In the 18 organs that had MPMs, the lung was the second most frequently associated with CRC, followed by the stomach, and then the breast. In Japan, the organ with the highest incidence of MPMs in Japan is the stomach, followed by the colon and rectum, and then the lung and breast [13]. This sequence matches precisely with that of MPMs in our cohort of patients with CRC.

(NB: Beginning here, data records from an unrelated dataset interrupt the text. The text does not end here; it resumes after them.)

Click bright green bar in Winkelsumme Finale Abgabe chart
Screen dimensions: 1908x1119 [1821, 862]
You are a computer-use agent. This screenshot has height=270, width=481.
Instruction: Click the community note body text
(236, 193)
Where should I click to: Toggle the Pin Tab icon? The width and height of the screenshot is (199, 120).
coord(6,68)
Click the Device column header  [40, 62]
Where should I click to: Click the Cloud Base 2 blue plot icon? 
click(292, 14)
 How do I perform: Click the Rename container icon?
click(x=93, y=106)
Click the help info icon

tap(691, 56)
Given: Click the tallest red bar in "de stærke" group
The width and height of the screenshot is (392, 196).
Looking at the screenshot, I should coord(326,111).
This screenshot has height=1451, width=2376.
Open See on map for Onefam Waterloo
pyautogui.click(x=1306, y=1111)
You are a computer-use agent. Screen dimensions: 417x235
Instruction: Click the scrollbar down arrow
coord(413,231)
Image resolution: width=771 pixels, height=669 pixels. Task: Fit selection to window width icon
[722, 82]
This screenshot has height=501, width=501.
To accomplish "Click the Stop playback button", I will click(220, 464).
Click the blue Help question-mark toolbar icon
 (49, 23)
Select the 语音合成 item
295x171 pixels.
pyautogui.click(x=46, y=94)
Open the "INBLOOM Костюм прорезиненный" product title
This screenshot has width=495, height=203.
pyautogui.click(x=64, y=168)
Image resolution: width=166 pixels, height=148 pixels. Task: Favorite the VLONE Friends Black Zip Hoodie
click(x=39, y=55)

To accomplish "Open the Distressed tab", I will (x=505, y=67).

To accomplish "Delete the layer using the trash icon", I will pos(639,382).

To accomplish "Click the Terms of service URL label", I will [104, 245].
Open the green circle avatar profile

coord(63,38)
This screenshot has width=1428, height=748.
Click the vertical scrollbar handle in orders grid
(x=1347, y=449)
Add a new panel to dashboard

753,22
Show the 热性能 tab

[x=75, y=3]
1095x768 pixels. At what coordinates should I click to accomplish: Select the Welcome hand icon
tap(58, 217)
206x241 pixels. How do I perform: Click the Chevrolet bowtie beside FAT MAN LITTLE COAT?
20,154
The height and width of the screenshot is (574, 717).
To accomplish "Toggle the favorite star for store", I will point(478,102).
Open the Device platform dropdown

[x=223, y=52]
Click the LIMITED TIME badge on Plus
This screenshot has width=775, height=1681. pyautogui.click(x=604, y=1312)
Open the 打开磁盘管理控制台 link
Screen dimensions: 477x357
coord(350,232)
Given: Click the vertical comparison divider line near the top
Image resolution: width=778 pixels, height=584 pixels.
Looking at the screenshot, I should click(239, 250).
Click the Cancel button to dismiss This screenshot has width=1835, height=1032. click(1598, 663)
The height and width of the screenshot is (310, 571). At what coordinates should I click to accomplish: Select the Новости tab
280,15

There are some limitations to this study. First, this research was performed retrospectively. Second, our data did not include information regarding Helicobacter pylori infection status. It is believed that 70 to 80% of people over 40 years of age in Japan are infected with H. pylori [32]. H. pylori infection is an important factor that has been associated with the development of GC [33]. The incidence of H. pylori infection of the stomach in European countries is less than that in Japan [34]. In a European study of MPMs with CRC, cancer in the stomach is far from frequent [35]. In this study, H. pylori might contribute to the high incidence of GC with CRC.

Finally, our data did not include any information regarding atrophic gastritis; a previous study revealed that atrophic gastritis might be a major cause of GC [36]. For these reasons, additional studies are required for further evaluation.

Conclusions

Gastric cancer was the most common synchronous or metachronous MPM in patients with CRC. Careful perioperative screening is necessary for the detection of MPMs in patients with CRC. However, screening for GC is not always necessary in sporadic CRC patients younger than 50 years.